Select the maximum and minimum values in the data for normalization?
Thanks!
For the conversion from absolute metric space to relative normalized actions, the position component (x,y,z) is clipped at the interval [-0.02, 0.02] and the orientation component (euler angles) at [-0.05, 0.05]. After the clipping, we normalize to the range [-1, 1]. This happens in the calvin_env at the time of rendering.
To convert them to back metric space, the position component (x,y,z) is multiplied by 0.02 and the orientation component (euler angles) by 0.05. This happens in calvin_env here, when we do a rollout and want to control the robot with relative actions.
Hello:
What if I want to normalize all observations to -1 to 1?
Where can I see the maximum and minimum values of observations for the dataset?
Thanks!
I don't know the min and max values for the state observation, you would have to go through the dataset and check.

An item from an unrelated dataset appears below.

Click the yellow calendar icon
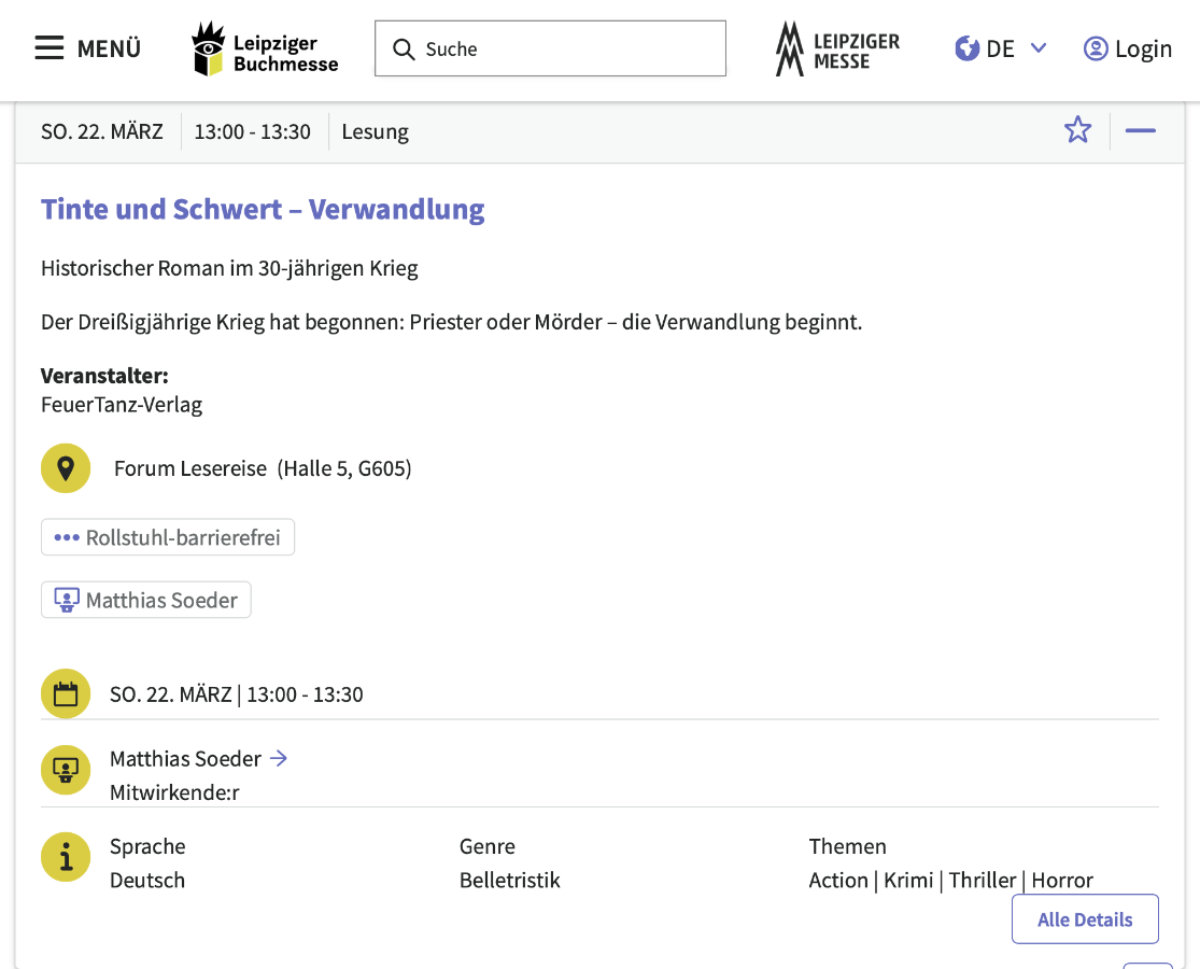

What we do is normalize the observation to mean 0 and std 1 with this script. We save the results in the statistics.yaml
file in the dataset training and validation folder respectively.
robot_obs:
- _target_: calvin_agent.utils.transforms.NormalizeVector
mean: [0.039233, -0.118554, 0.507826, 1.079174, -0.083069, 1.579753,
0.054622, -0.736859, 1.017769, 1.792879, -2.099604, -0.993738,
1.790842, 0.586534, 0.095367]
std: [0.150769, 0.1104 , 0.06253 , 2.883517, 0.126405, 0.377196,
0.030152, 0.334392, 0.172714, 0.240513, 0.3842 , 0.198596,
0.158712, 0.346865, 0.995442]
scene_obs:
- _target_: calvin_agent.utils.transforms.NormalizeVector
mean: [0.150934, 0.119917, 0.000239, 0.042049, 0.487755, 0.47448 ,
0.057482, -0.088074, 0.431237, 0.046034, 0.030599, 0.027333,
0.062103, -0.092833, 0.430236, -0.054962, 0.019381, 0.096546,
0.064944, -0.093058, 0.428381, 0.024941, 0.002746, -0.031589]
std: [ 0.125757, 0.09654 , 0.002148, 0.041916, 0.49985 , 0.499348,
0.146225, 0.119266, 0.050408, 1.430807, 0.676023, 2.017468,
0.142979, 0.113236, 0.049651, 1.545888, 0.3906 , 1.763569,
0.143077, 0.11546 , 0.050363, 1.514873, 0.431664, 1.860245]
If you want to normalize to -1 and 1, just modify the script I linked, but it will take some time to run through the whole dataset.